The package is hard-wired to reach our goals in an efficient way, using the market to drive change where it is most cost-effective, ensuring a level playing field while leaving as much as possible to Member States.
We have paid particular attention to fairness. We have therefore designed the proposals to ensure that the call on the poorer Member States is realistic - all will contribute, but in line with their capacity to invest.
At the level of business, we all know that there are sectors where the cost of cutting emissions could have a real impact on their competitiveness against companies in countries which do nothing. There is no point in Europe being tough if it just means production shifting to countries allowing a free-for-all on emissions. An international agreement is the best way to tackle this - but we also need to give legal certainty to companies that we will take the action needed. So energy intensive industries would have ETS allowances free of charge. And if our expectations about an international agreement are not met, we will look at other options such as requiring importers to obtain allowances alongside European competitors, as long as such a system is compatible with WTO requirements.

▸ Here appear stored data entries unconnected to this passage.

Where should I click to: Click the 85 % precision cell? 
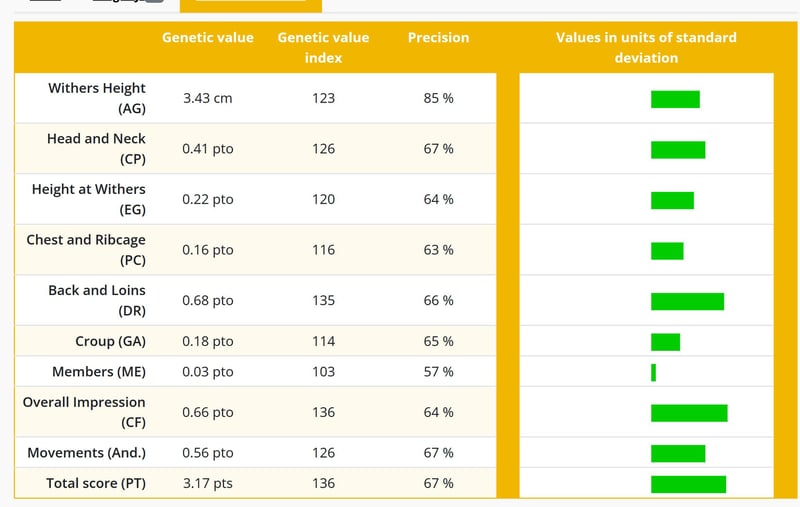point(438,98)
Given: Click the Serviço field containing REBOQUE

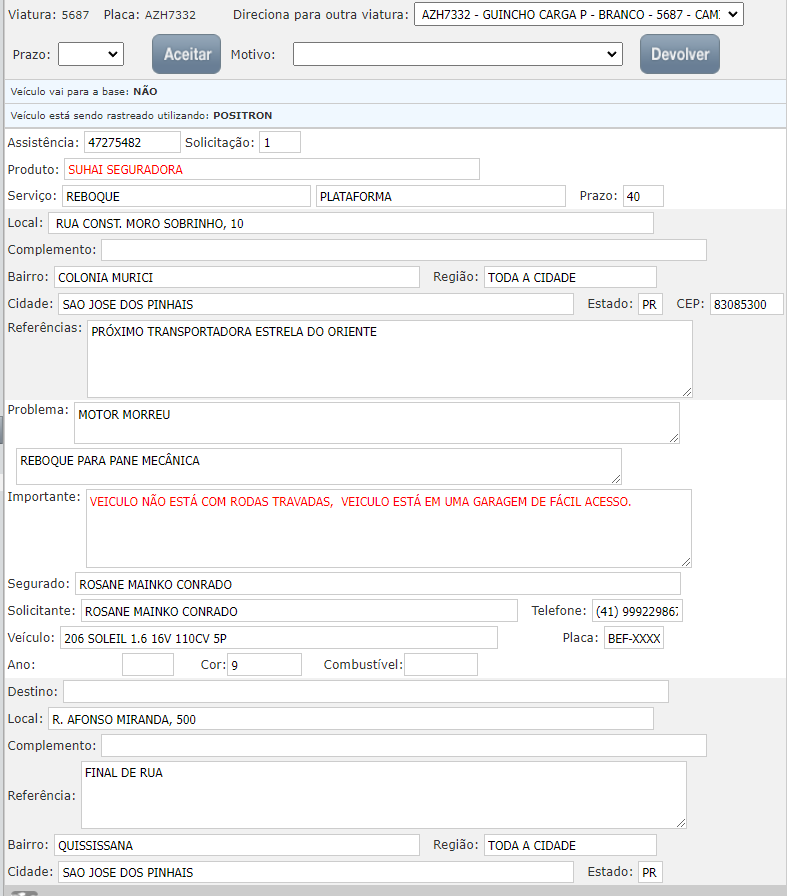Looking at the screenshot, I should click(x=186, y=196).
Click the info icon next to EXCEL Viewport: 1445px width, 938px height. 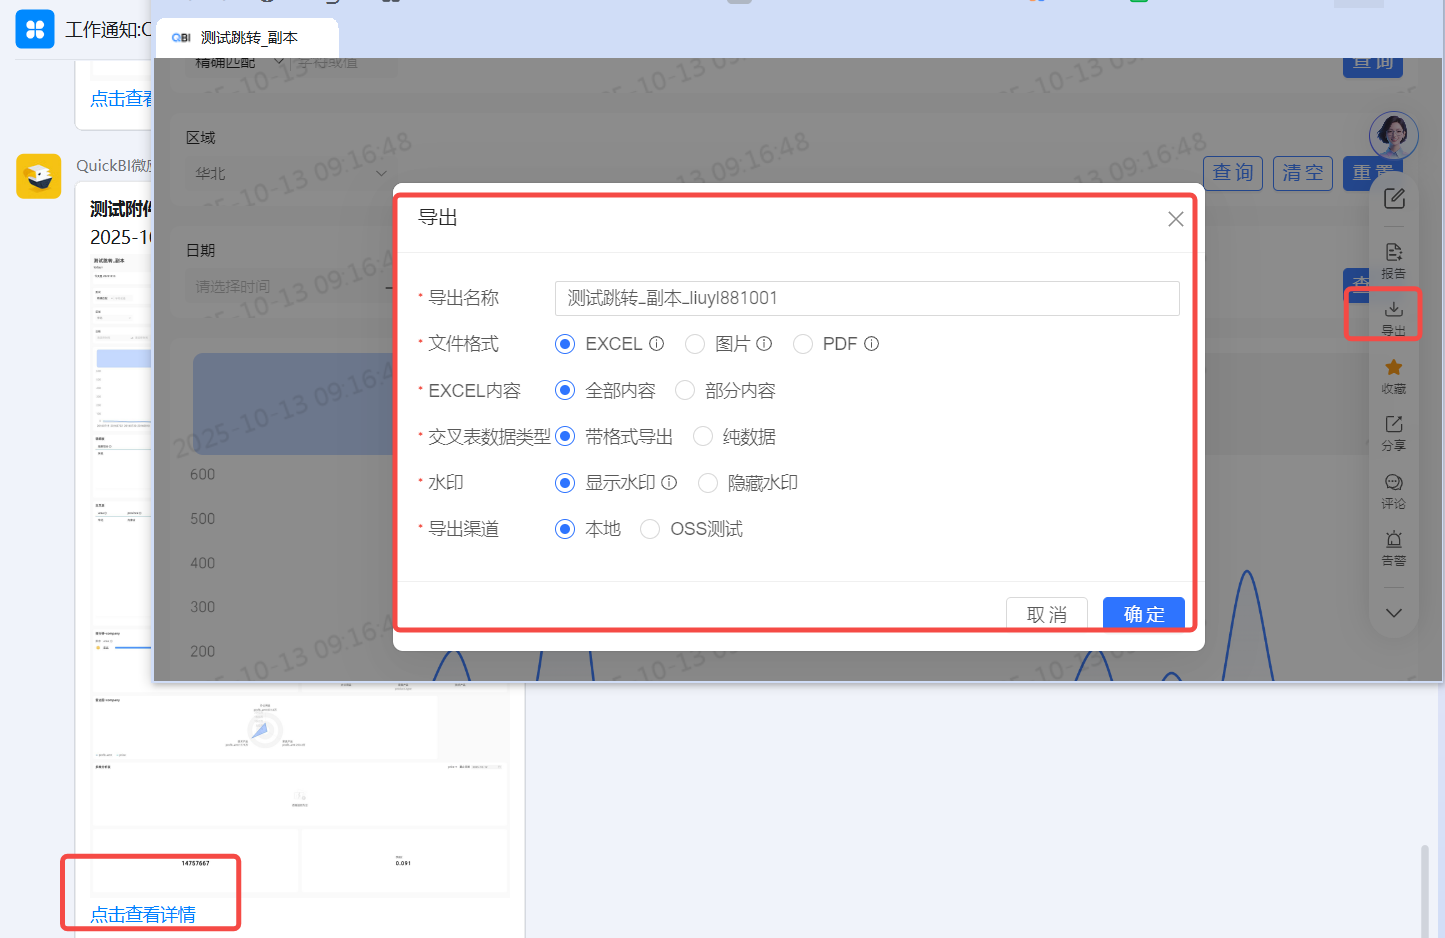point(657,344)
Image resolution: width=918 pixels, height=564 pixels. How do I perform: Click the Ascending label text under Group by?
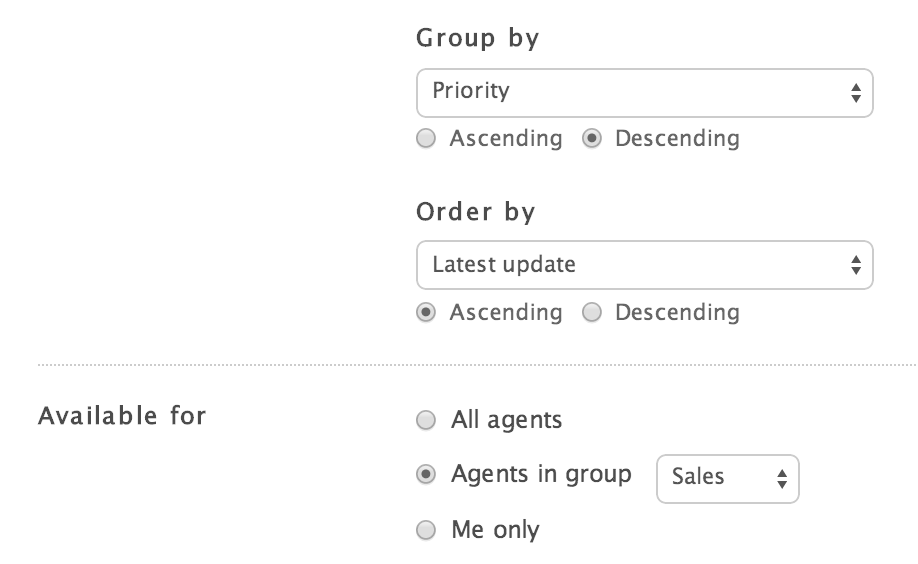click(506, 139)
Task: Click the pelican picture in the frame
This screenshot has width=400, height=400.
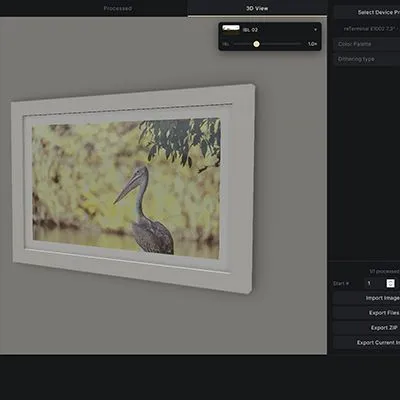Action: click(x=127, y=188)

Fairness is also important at the level of the citizen. We are encouraging Member States to act in a sensitive way, such as using a share of the billions of euros to be gained in auctioning revenues to help the less-well-off to invest in energy efficient homes.
But we must not forget the huge economic opportunity represented by Europe's transition into a low-emissions economy. Europe's leadership also means showing how the technology is there, how we will need an effective and competitive industrial sector up to the challenge. There are real opportunities there: the renewables sector alone will bring one million jobs by 2020. I am sure that once again, European industry will show its ability to innovate and adapt. Europe can be the first economy for the low-carbon age: we must seize this chance.
This package represents an opportunity for Europe to show itself at its best. Tackling an issue of fundamental long-term importance. Using the EU's continental scale to best effect. Turning political consensus into practical action. As this Parliament starts to look at these proposals in more detail, I look forward to working together to give Europe the right platform to address the climate and energy challenges of the 21st century.